Pressemitteilung der Bundestagsfraktion Bündnis 90/Die Grünen vom 29. August 2019

Wiedergutmachung im Staatsangehörigkeitsrecht braucht eine gesetzliche Lösung


Zur Erleichterung der Einbürgerung für Betroffene und Nachfahren der NS-Verfolgung durch Erlassregelungen des Bundesinnenministeriums erklärt Filiz Polat, Obfrau im Innenausschuss:

Wir begrüßen es ausdrücklich, dass beim Bundesinnenministerium nun endlich Bewegung in die Angelegenheit gekommen ist. Das war überfällig. Allerdings schließen die Erlassregelungen aus dem Bundesinnenministerium die diskriminierende Gesetzeslücke im Staatsangehörigkeitsrecht leider nicht. Es bleiben weiterhin ungerechtfertigte Ungleichbehandlungen bestehen, was nicht im Sinne des Gesetzgebers sein kann. Es ist absurd, wenn Betroffene mit Wohnsitz im Inland höhere Voraussetzungen erfüllen müssen, als diejenigen mit Wohnsitz im Ausland. Dass nur mit einem Erlass schnell reagiert werden könne, stimmt nicht. Gerade erst vor der Sommerpause wurde ein umfangreiches Gesetzespaket aus dem Bundesinnenministerium im Eiltempo verabschiedet. Wir haben einen Gesetzentwurf erarbeitet, der im September eingebracht wird. Dieser könnte problemlos noch vor einem möglichen Brexit verabschiedet werden. Es ist nicht ersichtlich, warum sich die Bundesregierung gegen eine gesetzliche Regelung sträubt.

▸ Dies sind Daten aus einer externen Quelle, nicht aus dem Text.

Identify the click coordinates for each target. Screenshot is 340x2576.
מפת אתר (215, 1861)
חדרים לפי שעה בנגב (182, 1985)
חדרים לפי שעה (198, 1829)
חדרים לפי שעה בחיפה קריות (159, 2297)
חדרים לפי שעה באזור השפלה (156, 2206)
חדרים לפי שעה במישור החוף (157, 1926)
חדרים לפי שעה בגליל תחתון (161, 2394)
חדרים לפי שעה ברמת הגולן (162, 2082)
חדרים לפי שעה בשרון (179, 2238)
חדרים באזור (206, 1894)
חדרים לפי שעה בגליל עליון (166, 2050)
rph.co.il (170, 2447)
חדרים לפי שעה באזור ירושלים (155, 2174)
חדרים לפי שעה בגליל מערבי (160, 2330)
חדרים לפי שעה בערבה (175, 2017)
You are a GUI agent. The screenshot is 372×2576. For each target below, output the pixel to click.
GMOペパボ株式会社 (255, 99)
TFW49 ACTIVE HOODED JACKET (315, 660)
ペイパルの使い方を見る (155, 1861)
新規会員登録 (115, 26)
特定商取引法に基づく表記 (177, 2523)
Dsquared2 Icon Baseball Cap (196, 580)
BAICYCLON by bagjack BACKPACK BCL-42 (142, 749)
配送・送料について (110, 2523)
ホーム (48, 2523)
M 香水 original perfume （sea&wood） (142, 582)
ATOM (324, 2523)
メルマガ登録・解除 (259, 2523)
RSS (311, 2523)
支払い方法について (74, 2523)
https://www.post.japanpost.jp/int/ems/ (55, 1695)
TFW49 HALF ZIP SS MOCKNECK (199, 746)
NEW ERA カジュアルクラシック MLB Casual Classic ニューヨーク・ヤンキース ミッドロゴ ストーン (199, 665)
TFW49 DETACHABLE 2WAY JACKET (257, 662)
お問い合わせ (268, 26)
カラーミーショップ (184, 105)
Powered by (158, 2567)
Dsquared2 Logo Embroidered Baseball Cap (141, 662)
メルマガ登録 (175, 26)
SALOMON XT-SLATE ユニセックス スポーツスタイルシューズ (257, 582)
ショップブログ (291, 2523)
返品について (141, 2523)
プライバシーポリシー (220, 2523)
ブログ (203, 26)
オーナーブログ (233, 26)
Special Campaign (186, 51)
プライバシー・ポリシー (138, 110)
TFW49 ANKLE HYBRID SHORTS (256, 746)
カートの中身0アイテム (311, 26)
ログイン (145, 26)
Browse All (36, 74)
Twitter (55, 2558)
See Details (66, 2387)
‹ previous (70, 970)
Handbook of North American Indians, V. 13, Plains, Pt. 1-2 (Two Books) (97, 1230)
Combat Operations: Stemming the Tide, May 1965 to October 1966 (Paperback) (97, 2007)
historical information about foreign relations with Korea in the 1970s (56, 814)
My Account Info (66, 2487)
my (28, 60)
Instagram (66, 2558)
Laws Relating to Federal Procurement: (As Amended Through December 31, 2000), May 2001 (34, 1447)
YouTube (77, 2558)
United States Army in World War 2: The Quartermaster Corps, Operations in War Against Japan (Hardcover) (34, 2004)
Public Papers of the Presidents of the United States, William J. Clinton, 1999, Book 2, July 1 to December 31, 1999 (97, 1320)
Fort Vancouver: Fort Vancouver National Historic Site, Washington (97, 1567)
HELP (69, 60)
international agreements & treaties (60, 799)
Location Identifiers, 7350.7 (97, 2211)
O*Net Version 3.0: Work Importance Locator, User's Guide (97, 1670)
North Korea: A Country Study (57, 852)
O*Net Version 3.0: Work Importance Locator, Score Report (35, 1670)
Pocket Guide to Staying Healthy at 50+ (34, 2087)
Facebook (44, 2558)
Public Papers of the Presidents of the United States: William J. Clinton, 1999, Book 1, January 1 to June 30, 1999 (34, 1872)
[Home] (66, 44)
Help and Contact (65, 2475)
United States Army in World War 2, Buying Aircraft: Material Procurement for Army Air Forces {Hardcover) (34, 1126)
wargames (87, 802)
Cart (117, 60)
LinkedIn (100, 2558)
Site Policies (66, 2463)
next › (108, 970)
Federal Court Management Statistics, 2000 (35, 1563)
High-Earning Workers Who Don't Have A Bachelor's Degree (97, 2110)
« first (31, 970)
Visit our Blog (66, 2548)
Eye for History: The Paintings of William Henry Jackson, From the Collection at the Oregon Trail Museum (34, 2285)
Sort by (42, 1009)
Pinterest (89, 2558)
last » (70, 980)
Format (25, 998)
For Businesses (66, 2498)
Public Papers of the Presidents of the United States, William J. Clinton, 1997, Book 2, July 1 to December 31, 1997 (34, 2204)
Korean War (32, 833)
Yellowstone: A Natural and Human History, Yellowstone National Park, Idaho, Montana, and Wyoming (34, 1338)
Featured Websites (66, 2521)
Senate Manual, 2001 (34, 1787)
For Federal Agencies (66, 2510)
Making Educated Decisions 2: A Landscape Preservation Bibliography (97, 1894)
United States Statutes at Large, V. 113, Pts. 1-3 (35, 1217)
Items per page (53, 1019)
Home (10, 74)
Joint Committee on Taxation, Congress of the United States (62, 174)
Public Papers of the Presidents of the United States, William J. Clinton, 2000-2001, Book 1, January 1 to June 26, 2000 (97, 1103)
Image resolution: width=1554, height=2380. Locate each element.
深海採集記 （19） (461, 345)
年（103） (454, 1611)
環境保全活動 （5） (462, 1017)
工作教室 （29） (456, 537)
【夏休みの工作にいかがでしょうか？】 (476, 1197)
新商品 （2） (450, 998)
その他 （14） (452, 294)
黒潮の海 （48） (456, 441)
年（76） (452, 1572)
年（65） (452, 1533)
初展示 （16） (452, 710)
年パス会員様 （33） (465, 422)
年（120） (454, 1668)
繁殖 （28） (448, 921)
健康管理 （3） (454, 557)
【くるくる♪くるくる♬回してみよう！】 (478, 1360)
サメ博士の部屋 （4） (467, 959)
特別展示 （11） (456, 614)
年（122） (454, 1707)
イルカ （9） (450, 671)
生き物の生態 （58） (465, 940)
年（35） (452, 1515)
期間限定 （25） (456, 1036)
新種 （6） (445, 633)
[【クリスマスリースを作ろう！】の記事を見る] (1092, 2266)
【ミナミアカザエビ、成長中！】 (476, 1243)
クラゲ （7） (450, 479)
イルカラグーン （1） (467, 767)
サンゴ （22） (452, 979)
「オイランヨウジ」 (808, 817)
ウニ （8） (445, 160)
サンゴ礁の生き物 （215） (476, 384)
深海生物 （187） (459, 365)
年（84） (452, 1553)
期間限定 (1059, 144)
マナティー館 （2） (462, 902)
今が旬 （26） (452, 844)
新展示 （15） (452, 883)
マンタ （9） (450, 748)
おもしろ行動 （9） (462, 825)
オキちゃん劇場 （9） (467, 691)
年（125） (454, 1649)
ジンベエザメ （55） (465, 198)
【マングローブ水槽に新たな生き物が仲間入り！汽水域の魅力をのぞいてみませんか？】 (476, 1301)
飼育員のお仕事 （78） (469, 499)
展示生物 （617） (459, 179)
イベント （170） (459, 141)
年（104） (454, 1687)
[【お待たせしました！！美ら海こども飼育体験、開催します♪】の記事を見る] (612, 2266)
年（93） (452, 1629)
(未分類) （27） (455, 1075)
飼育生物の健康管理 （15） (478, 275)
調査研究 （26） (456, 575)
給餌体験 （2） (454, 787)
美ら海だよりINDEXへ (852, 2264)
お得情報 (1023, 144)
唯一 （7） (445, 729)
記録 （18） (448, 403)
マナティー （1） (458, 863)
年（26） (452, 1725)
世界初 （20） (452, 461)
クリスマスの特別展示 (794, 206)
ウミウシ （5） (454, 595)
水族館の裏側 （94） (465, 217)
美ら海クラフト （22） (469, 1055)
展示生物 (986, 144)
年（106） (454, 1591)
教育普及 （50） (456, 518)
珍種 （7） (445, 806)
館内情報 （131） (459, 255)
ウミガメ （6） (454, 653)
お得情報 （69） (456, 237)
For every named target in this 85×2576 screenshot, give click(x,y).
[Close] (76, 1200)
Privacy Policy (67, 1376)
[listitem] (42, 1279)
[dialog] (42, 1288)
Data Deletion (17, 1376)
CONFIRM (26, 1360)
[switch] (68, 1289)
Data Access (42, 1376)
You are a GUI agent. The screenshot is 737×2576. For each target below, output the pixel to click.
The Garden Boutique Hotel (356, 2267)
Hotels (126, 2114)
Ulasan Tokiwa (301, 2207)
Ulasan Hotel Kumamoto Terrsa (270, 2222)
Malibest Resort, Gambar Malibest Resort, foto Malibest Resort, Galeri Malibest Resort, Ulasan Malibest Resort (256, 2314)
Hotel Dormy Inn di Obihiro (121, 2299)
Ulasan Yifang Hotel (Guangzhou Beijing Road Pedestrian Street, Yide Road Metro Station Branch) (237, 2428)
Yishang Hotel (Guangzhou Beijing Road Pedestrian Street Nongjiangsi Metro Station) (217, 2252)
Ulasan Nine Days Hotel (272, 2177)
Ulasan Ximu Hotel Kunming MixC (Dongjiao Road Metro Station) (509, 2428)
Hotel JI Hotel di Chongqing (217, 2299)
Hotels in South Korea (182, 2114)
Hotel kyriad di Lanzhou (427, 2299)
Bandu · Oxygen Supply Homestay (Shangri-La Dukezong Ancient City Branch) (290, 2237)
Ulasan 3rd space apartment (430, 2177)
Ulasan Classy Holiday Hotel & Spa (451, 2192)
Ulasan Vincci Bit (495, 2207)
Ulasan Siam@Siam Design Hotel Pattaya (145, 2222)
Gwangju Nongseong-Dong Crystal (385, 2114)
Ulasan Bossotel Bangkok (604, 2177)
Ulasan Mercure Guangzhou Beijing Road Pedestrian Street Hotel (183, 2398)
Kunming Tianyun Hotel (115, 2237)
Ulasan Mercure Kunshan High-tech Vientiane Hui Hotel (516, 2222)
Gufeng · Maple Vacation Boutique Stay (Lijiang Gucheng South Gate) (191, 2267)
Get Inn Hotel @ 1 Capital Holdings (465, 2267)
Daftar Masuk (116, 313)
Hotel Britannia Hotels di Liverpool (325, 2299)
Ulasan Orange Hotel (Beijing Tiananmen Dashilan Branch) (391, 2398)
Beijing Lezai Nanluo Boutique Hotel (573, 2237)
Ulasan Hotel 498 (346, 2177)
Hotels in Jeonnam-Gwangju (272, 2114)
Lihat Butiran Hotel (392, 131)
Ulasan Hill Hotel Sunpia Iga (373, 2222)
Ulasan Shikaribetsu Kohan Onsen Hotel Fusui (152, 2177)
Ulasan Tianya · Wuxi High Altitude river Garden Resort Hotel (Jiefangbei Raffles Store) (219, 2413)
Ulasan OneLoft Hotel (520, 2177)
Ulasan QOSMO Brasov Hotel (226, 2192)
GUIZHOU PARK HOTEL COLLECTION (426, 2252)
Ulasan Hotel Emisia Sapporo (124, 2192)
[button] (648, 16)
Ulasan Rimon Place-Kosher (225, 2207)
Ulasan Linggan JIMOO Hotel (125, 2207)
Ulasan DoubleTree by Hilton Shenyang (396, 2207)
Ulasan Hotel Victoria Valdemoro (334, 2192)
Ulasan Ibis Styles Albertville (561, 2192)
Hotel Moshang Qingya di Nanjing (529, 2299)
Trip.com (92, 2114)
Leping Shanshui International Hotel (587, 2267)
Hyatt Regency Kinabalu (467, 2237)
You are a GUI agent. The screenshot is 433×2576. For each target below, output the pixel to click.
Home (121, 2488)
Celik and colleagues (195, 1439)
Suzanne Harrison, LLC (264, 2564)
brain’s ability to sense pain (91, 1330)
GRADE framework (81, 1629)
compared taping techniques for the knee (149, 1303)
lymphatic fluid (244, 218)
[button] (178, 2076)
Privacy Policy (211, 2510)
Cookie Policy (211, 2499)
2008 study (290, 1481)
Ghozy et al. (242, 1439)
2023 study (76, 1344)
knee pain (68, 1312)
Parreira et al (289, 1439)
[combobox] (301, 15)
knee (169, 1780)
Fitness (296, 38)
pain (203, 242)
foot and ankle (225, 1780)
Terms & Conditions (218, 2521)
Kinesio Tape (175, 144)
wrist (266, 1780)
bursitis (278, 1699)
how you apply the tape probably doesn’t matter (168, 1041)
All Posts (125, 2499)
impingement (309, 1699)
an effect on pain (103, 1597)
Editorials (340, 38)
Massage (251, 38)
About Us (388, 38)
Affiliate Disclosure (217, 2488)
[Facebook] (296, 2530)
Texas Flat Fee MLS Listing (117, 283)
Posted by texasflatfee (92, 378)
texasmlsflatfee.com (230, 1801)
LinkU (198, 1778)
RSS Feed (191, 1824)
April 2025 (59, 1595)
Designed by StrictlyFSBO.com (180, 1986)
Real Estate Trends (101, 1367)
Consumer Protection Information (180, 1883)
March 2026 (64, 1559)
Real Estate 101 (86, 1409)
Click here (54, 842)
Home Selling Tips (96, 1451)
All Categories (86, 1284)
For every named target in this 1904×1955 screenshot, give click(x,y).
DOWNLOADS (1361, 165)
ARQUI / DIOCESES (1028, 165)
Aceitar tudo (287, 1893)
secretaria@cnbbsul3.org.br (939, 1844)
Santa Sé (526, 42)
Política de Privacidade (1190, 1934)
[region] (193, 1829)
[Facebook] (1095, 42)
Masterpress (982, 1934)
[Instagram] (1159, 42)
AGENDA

Um das Wiedergutmachungsinteresse von NS-Unrecht angemessen umzusetzen, muss ein umfassender und rechtssicherer Anspruch auf die deutsche Staatsbürgerschaft gewährleistet sein. Die Nachkommen von Zwangsausgebürgerten im Nationalsozialismus haben ein starkes und klares Zeichen aus der Mitte des Deutschen Bundestags verdient. Wir erwarten von der Bundesregierung ein eindeutiges Bekenntnis zur Wiedergutmachung. Eine gesetzliche Regelung schafft einen dauerhaften Rechtsanspruch und beendet für die Nachkommen die Situation, sich als Bittsteller vor den Behörden zu fühlen. Die Erfahrungen aus der bisherigen Einbürgerungspraxis nach Ermessen zeigen, dass sich durch Verwaltungsvorschriften alleine die bestehende Gesetzeslücke nicht schließen lässt. Ohne ein Gesetz gibt es keine Rechtssicherheit für die Betroffenen.

Dass mit dem Erlass nun das Bundesverwaltungsamt mit der Prüfung der Anträge aus dem Ausland beauftragt werden soll, ist kurzsichtig. Schon jetzt betragen die Wartezeiten über zwei Jahre. Auch der weiterhin vorhandene Generationenschnitt ist nicht nachvollziehbar, nicht nur weil eine gesetzliche Regelung jahrzehntelang verschleppt wurde, sondern auch, weil dieser für Art. 116 GG nicht einschlägig ist. Die Verbrechen der Nationalsozialisten wirken bis heute nach. Es darf daher für Nachfahren von Verfolgten des NS-Regimes keine Ungleichbehandlung geben.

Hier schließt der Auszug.